Interview: How CluePoints is making clinical trials 'safer, streamlined and more efficient'

OSP: What are you hoping to bring to DIA?​

CluePoints was the first company to bring Risk-Based Quality Management (RBQM) technology to the market, 11 years ago. As pioneers in this evolving sector, we recognize the importance of educating the industry on the value of this approach, the need for regulatory compliance, and how to implement the methodology effectively.
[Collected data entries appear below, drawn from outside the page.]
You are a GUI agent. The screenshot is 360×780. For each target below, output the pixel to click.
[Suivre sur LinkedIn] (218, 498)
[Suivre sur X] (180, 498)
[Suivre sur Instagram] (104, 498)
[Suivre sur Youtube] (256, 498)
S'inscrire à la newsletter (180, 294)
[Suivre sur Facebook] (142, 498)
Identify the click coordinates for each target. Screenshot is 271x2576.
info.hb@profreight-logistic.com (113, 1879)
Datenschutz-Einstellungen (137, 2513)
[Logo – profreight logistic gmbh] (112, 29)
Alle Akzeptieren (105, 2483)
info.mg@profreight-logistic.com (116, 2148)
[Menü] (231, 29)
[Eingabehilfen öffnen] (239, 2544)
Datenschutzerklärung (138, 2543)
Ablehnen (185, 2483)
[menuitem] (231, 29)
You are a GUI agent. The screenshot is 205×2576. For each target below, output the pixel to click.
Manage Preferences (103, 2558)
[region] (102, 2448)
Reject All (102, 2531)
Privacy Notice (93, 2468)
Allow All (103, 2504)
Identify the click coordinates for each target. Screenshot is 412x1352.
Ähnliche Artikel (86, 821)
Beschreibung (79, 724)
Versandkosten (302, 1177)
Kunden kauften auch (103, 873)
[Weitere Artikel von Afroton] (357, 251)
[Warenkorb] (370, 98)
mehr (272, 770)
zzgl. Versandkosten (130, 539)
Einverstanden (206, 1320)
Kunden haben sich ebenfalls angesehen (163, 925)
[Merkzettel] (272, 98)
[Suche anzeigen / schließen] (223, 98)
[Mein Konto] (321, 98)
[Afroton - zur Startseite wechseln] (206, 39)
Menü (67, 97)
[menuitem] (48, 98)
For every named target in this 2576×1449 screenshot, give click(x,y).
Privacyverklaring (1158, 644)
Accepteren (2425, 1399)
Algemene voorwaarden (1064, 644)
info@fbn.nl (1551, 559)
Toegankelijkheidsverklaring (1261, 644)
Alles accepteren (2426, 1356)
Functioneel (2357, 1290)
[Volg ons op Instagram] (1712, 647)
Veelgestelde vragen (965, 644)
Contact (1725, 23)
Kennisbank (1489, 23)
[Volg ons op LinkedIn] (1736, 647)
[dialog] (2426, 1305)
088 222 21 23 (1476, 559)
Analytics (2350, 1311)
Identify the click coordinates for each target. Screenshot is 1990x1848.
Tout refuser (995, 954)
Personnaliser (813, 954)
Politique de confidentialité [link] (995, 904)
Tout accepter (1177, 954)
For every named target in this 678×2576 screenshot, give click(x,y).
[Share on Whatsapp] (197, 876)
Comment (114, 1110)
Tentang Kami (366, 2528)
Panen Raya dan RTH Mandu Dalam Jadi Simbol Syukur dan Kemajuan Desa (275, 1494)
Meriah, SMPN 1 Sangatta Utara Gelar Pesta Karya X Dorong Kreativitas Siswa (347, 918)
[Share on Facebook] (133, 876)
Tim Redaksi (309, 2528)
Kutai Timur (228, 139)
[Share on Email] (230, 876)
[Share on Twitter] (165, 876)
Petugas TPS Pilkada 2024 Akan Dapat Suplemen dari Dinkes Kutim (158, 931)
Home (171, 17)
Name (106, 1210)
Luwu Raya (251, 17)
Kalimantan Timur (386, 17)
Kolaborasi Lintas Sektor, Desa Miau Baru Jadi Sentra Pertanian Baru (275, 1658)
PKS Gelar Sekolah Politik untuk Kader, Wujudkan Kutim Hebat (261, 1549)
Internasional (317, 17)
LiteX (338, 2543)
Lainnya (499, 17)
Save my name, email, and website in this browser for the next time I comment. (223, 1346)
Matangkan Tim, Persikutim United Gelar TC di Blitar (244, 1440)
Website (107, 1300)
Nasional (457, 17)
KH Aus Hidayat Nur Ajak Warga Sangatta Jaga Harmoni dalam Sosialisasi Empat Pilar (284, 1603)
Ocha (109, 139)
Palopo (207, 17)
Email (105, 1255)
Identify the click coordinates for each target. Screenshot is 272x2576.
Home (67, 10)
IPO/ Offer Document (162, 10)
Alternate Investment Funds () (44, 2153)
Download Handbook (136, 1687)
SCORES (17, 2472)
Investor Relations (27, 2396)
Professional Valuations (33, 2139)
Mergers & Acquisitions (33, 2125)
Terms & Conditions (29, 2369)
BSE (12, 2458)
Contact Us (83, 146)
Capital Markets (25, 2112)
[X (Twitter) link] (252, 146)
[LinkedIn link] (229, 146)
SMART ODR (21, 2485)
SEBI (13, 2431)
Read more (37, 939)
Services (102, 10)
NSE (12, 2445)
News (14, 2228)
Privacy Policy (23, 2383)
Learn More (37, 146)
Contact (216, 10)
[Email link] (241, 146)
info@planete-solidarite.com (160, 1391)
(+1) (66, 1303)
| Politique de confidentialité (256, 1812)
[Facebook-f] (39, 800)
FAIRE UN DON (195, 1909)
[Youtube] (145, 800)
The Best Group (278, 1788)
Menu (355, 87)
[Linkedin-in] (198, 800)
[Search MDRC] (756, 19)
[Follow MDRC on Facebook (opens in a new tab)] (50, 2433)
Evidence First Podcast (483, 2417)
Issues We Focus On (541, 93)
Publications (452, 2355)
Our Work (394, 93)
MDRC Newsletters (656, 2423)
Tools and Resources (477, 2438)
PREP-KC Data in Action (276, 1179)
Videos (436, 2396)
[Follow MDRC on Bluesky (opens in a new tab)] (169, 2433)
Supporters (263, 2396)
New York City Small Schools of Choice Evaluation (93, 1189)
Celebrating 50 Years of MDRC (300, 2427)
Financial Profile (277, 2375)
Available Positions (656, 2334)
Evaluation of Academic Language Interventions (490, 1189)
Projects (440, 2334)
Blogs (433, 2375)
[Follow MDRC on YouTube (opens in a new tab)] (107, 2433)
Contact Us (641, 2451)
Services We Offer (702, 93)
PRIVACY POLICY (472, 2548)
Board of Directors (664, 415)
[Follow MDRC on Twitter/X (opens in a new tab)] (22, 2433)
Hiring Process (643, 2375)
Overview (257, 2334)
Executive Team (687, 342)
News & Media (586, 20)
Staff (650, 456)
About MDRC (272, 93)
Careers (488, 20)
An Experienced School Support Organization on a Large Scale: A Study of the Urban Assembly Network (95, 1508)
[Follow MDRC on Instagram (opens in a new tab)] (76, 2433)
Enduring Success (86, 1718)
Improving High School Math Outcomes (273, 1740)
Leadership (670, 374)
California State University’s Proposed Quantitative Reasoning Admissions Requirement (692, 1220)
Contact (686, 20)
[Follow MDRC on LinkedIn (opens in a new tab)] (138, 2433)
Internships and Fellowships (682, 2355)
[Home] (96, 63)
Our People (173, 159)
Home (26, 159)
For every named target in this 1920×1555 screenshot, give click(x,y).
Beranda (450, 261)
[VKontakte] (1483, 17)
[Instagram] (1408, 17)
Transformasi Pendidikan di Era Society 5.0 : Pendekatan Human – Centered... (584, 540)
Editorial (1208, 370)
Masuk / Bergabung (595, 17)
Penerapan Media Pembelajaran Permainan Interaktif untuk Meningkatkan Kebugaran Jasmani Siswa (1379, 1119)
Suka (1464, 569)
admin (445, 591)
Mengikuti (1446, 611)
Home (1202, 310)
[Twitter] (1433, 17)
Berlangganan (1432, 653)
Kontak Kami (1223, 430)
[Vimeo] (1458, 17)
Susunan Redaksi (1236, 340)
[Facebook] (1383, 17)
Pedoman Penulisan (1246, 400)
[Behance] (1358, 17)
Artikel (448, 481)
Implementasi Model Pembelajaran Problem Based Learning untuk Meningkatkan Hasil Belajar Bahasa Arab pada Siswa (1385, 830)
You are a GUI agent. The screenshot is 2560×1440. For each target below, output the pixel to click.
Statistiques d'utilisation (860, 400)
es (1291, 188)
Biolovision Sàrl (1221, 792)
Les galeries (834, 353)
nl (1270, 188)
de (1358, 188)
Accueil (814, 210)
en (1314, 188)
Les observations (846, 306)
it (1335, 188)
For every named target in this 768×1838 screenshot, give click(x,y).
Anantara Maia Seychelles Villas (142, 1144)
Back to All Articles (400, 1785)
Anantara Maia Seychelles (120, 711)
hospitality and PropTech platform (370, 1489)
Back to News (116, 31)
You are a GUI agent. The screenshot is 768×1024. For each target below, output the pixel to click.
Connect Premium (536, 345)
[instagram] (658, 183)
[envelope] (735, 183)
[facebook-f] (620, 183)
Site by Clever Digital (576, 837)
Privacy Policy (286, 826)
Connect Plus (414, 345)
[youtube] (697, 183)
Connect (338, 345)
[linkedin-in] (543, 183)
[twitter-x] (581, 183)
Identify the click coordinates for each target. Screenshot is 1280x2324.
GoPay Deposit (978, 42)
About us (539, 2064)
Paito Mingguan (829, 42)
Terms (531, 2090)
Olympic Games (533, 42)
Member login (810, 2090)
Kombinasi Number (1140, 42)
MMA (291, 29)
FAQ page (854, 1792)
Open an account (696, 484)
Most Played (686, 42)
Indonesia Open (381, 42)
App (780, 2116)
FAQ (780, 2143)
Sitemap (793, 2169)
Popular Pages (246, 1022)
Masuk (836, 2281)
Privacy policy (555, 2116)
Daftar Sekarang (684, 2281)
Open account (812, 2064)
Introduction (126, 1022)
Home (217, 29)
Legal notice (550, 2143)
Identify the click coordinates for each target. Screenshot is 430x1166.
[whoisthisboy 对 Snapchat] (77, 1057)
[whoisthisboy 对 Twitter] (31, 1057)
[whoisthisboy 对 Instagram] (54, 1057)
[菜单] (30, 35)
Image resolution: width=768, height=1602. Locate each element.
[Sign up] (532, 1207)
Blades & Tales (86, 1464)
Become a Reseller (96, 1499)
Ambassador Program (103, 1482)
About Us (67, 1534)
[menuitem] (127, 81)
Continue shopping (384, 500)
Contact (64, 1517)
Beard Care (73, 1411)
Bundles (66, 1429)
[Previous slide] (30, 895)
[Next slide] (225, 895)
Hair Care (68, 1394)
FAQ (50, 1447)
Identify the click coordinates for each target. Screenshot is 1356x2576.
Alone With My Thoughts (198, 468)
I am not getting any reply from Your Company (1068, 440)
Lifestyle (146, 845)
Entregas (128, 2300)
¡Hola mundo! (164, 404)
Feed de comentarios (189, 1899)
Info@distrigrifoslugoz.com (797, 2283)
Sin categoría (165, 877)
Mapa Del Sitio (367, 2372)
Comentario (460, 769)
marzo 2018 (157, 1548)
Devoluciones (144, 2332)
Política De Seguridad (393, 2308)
At DIA Global, we aim to share our insight and experience to help pave a path for future adoption and utilization of RBQM. We recently conducted a global study with the Tufts Center for the Study of Drug Development and plan to share how the results correlate with the latest draft ICH E6 Guideline for Good Clinical Practice (ICH E6 (R3)).

What are you looking to take from the event?​

CluePoints is continually investing in artificial intelligence (AI) initiatives that improve the utility of our RBQM platform. We have, for example, used Machine Learning (ML) to help study teams reduce their manual review efforts, by automating key tasks such as the grouping of risks and centralized monitoring study setup by extracting valuable insights from past trials.

However, neither technology nor our industry ever sit still, and there is always more to develop and improve upon. DIA Global gives our teams the opportunity to ensure they are up to date with the latest trends, insights and techniques in their fast moving fields and apply that knowledge to their everyday (and future) work of making clinical trials safer, streamlined and more efficient.

OSP: What key tracks presented at DIA Global Annual Meeting 2023 are of particular note for you and why?​

There is so much going on at DIA Global this year that it is hard to choose.

At CluePoints, we are continually investing in Statistical and AI techniques that help our clients extract every drop of potential from the RBQM-driven interrogation of their own datasets. As such, we’re excited for the sessions on the use of ML and AI in drug development, part of the statistics track, and ML in real-world data, in the data and technology track.

Of course, RBQM is our raison d'être, so we will also be keeping a keen eye on the clinical safety and pharmacovigilance track, which includes a talk on benefit/risk assessments and risk management.

OSP: DIA talks of the ‘issues of today and the possibilities of tomorrow’ – how do you view them and do events like DIA help address those? ​

Technology continues to transform the clinical research space in front of our eyes. Approaches such as RBQM, for example, have the proven power to improve data quality and integrity within clinical trials in a timely manner. Adoption, however, can be challenging.

The industry, quite rightly, works to a strict set of rules and regulations that place huge emphasis on the role of process in protecting patient safety. These processes have been “baked in” to research over decades, and concerns that altering them could compromise safety, data quality, or regulatory compliance can make sponsors resistant to change – the Silicon Valley motto of “move fast and break things” does not apply to people’s health.

Technologies such as RBQM are now proven to improve quality without compromising safety and even have the backing of regulatory bodies around the world, including the FDA, but the natural conservatism of the industry can often hold adoption back despite the need for a paradigm shift in the way trials are managed.

Events like DIA Global, which bring the industry together to discuss the evidence and the regulations, and learn about the practicalities of implementation, help us all to turn possibilities into the much-needed reality of more effective and efficient clinical research.